— BEGIN EXTRACT PROVIDED —

B. As a result of Lender’s making the Loan to Borrower, Lender may incur or suffer certain liabilities, costs
and/or expenses in connection with the Real Property relating to Hazardous Substances (as hereinafter defined) including, but not limited to, as the owner of the Real Property subsequent to a foreclosure sale or deed taken in lieu thereof. Lender
has therefore required the execution and delivery of this Agreement as a condition precedent to Lender’s making of the Loan to Borrower in order to protect Lender from any such liabilities, costs and/or expenses, and Lender would not be willing
to make the Loan to Borrower in the absence of the execution and delivery by Indemnitor of this Agreement.
NOW,
THEREFORE, Indemnitor, in consideration of the foregoing and as an inducement to Lender to make the Loan, and for other good and valuable consideration, the receipt and sufficiency of which are hereby acknowledged, hereby covenants and, agrees to
and for the benefit of Lender as follows:
Section 1. Lender has obtained, and
Indemnitor has reviewed, a Phase I Environmental Site Assessment (“Phase I”) dated November 6, 2002, prepared by Xxxxx International, Inc. (the “Report”). Except as disclosed to Lender in the Report, Indemnitor has no knowledge
of (a) the presence of any Hazardous Substances (as defined below) on the Real
Property, or (b) any spill, release, discharge or disposal of Hazardous Substances that has occurred or
is currently occurring on or onto the Real Property or any Other Property (as defined: below).

— END EXTRACT PROVIDED —
— BEGIN DATASET ENTRIES —

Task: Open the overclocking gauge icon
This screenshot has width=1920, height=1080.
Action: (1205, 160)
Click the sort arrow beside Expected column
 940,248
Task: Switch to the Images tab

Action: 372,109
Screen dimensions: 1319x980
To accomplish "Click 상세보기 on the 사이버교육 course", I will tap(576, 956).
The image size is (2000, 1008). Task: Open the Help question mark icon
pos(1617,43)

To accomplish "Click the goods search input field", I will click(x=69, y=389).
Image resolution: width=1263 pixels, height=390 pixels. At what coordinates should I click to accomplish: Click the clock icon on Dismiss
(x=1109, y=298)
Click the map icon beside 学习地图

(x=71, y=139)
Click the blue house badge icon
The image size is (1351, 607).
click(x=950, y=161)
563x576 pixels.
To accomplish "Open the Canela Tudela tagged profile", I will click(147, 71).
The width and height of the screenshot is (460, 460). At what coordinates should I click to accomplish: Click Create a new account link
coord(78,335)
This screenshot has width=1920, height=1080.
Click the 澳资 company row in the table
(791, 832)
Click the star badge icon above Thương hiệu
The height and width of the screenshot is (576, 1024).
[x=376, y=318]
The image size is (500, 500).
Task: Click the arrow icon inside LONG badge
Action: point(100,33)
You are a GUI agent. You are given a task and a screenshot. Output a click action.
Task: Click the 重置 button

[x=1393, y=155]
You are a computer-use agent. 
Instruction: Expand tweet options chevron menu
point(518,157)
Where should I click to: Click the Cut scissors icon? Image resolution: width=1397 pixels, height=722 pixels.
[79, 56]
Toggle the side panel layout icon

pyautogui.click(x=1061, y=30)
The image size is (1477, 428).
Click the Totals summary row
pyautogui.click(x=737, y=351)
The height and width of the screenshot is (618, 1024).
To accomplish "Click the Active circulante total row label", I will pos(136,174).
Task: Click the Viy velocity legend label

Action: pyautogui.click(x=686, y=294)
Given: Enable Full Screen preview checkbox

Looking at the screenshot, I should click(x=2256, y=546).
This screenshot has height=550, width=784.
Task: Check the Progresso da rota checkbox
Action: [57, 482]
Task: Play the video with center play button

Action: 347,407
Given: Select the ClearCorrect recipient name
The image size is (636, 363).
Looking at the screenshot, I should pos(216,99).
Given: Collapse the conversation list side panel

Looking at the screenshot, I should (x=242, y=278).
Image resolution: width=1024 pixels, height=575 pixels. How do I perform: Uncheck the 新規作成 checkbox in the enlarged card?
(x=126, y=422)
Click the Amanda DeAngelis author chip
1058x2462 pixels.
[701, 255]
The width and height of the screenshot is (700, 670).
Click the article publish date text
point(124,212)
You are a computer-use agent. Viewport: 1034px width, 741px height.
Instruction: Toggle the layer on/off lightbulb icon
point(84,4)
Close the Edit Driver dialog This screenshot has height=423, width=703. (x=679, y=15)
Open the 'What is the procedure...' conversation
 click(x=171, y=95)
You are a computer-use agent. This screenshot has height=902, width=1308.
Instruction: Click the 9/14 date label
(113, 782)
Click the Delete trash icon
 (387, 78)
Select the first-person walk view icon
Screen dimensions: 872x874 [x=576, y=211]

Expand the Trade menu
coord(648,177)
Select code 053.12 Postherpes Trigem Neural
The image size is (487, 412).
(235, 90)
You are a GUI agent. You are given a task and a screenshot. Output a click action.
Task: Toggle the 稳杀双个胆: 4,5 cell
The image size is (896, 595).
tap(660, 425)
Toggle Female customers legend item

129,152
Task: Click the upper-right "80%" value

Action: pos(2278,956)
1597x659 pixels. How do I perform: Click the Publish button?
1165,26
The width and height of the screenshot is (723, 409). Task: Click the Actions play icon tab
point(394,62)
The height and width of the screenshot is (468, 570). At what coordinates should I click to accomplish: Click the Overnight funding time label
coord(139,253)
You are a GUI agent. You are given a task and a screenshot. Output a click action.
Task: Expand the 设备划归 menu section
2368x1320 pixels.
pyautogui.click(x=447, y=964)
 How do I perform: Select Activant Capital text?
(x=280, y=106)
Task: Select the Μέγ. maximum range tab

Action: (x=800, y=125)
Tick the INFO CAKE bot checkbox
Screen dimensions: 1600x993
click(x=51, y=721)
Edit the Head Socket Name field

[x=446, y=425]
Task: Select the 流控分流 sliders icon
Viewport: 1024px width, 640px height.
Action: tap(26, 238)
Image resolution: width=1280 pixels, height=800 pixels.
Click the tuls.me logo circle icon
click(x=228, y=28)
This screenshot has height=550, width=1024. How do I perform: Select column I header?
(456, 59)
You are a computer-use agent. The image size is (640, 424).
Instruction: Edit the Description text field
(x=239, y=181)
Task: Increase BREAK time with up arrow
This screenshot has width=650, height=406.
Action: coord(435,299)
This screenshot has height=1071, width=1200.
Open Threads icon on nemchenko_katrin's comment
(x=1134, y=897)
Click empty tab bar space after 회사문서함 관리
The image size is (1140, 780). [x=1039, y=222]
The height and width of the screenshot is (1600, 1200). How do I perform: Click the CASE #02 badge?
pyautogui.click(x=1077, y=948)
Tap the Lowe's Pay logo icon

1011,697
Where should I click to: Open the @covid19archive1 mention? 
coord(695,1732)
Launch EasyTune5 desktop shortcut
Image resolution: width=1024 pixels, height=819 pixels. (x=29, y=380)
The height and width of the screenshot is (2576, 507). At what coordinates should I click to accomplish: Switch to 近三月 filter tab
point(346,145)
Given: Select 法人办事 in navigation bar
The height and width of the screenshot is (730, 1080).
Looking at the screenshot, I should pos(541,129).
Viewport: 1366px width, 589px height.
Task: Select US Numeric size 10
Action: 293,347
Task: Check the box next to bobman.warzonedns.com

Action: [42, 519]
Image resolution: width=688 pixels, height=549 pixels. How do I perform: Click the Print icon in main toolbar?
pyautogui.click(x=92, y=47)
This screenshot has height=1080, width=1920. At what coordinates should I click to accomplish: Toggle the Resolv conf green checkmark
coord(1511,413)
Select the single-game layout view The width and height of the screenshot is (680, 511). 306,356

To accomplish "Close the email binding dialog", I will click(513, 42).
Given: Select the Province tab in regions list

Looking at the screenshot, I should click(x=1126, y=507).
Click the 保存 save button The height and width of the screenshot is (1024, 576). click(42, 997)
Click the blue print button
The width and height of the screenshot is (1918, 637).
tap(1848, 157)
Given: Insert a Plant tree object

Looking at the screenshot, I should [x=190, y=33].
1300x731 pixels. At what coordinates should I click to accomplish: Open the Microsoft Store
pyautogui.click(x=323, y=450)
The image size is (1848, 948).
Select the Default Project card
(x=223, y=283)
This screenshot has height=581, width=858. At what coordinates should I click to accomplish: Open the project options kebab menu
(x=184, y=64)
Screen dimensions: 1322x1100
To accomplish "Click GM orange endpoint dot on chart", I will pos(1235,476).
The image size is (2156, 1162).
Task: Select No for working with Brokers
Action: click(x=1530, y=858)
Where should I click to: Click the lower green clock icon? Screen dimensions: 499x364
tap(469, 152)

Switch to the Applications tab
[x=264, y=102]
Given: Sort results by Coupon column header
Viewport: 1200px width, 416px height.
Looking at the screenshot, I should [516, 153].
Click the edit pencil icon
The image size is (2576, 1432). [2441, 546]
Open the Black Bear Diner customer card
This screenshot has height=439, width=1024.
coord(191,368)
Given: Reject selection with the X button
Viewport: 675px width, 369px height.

— END DATASET ENTRIES —

THE TASKS
1 – According to the agreement excerpt, what date does the Phase I Environmental Site Assessment bear?
2 – Reproduce the passage of the agreement excerpt that begins with the words containing "B. As a result" and ends with "of this Agreement.".
The lines play no role in the work that comes after the agreement excerpt.

SOLUTIONS TO THE PROBLEMS
1 – November 6, 2002.

2 –
B. As a result of Lender’s making the Loan to Borrower, Lender may incur or suffer certain liabilities, costs
and/or expenses in connection with the Real Property relating to Hazardous Substances (as hereinafter defined) including, but not limited to, as the owner of the Real Property subsequent to a foreclosure sale or deed taken in lieu thereof. Lender
has therefore required the execution and delivery of this Agreement as a condition precedent to Lender’s making of the Loan to Borrower in order to protect Lender from any such liabilities, costs and/or expenses, and Lender would not be willing
to make the Loan to Borrower in the absence of the execution and delivery by Indemnitor of this Agreement.